Personagens compostos para serem profundamente antipáticos. Violência extrema, imagens exageradamente pavorosas, nauseantes. Tudo, absolutamente tudo exagerado, o exagero do exagero. Nada parecido com a vida – um filme que obviamente foi feito para ser reconhecido pelos exageros. Um filme que quer concorrer ao primeiro lugar na categoria dos mais exagerados, dos over do over do over dos thrillers.

Sem falar que, ao final, iria se revelar moralmente monstruoso, ao fazer a defesa da Lei do Talião, a defesa da volta às cavernas, o abandono de qualquer tentativa de se procurar uma sociedade civilizada.

Claro que não dava para saber, até o filme chegar aos seus 10, 5 minutos finais, que ele iria defender a justiça pelas próprias mãos, o olho-por-olho dente-por-dente. Mas o fato é que, bem no começo, ali com uns 15 minutos, cheguei a pensar em parar de ver.

Mas o diabo é que é tudo – perdão por repetir – estupidamente bem feito.

O trabalho de câmara – insisto – é nada menos que brilhante, excepcional, genial.

As tomadas de um dos cavalos correndo loucamente no meio do trânsito em uma ponte sobre o rio que corta a cidade de Breslávia são enlouquecedoramente brilhantes.

(Aqui, é preciso registrar que o rio se chama Oder, e é lindíssimo, assim como toda a cidade de Bresláva – que o filme mostra diversas vezes em tomadas aéreas deslumbrantes.)

Ao longo de todo o filme, os movimentos de câmara são de cinéfilo aplaudir de pé como na ópera. Na sequência do clímax, bem quando o filme se aproxima do fim, de uma corrida de motos num estádio olímpico, eu tive de fato vontade de parar o filme, ficar de pé e aplaudir como na ópera.

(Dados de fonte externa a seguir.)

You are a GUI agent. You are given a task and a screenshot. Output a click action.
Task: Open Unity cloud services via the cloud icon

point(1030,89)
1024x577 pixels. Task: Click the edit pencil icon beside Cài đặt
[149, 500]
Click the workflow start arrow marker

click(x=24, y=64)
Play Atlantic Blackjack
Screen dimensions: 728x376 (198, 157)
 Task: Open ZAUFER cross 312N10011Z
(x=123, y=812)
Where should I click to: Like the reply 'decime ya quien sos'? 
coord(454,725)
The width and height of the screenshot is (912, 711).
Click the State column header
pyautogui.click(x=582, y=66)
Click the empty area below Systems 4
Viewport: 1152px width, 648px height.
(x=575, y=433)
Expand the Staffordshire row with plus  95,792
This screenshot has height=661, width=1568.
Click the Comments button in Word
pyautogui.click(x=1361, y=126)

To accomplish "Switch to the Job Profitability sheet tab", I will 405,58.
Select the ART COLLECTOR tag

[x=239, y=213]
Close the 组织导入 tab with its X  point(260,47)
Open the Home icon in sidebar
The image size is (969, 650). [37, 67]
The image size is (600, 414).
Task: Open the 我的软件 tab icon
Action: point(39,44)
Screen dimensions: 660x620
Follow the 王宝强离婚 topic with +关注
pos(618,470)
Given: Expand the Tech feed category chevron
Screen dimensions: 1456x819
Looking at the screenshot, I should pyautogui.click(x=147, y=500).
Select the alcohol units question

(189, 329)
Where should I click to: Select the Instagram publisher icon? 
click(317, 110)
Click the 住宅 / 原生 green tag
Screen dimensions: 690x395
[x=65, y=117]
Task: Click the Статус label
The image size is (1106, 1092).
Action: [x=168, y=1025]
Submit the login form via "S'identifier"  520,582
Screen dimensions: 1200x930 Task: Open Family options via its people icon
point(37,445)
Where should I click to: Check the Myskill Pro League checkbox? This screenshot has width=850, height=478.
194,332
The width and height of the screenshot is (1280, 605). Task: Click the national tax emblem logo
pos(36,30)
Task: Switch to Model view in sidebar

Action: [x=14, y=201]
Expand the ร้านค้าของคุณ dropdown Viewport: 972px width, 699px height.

O IMDb informa que essa sequência foi em parte filmada durante uma corrida de motos real, com 12 mil pessoas no estádio. As cenas da corrida propriamente dita, e da multidão, foram feitas num evento real – e seguramente a elas foram acrescentadas tomadas com os personagens da história. O resultado é muito, mas muito impressionante.

É muito talento. Muito talento. E que pena, que horror – usado para defender o Lado Negro da Força. Não o avanço, a busca do aprimoramento das instituições, da civilização – mas a volta às trevas, às cavernas, à pedra lascada.

Em qualquer lugar do mundo, ver este filme deve deixar o espectador um tanto deprimido. No Brasil em que Jair Bolsonaro representa exatamente a busca das trevas, das cavernas, da pedra lascada, é ainda mais doloroso.

Anotação em maio de 2020

Morte às Seis da Tarde/Plagi Breslau

De Patryk Vega, Polônia, 2018.

Com Malgorzata Kozuchowska (Helena Rus), Daria Widawska (Iwona Bogacka, ou Magda Drewniak)

e Katarzyna Bujakiewicz (Nastka), Andrzej Grabowski (o promotor público), Maria Dejmek (Agnieszka Lenarcik), Ewa Kasprzyk (Alicja Drewniak, a mãe de Magda), Jacek Beler (Felo, policial), Wojciech Kalinowski (comandante Lewandowski), Iwona Bielska (a médica legista), Igor Kujawski (Michalik), Sebastian Stankiewicz (operador), Tomasz Oswiecinski (Jacek ‘Bronson’, o parceiro de Helena), Hubert Maj (primeiro-ministro Edward Jagielski)

Roteiro Patryk Vega e Sylwia Koperska-Mrozinska

Fotografia Miroslaw Brozek

Música Lukasz Targosz

Montagem Tomasz Widarski

Casting Maksymilian Michasiów

Produção Showmax, Vega Investments. Distribuição Netflix.

Cor, 93 min (1h33)

Disponível na Netflix em maio de 2020.

**

Título nos EUA: The Plagues of Breslau. Na França: Le Fléau de Breslau. Na Espanha: Las Plagas de Breslavia. Em Portugal: A Maldição de Breslávia.

Um comentário para “Morte às Seis da Tarde / Plagi Breslau”

  1. Tem razão na sua crítica, o filme realmente é pavoroso.
    Mas está muitíssimo bem feito o que serve como desculpa.
    O trabalho de maquilhagem feito nas actrizes principais é notável.
    E o argumento está muito bem congeminado.
    Não dá vontade de voltara a ver.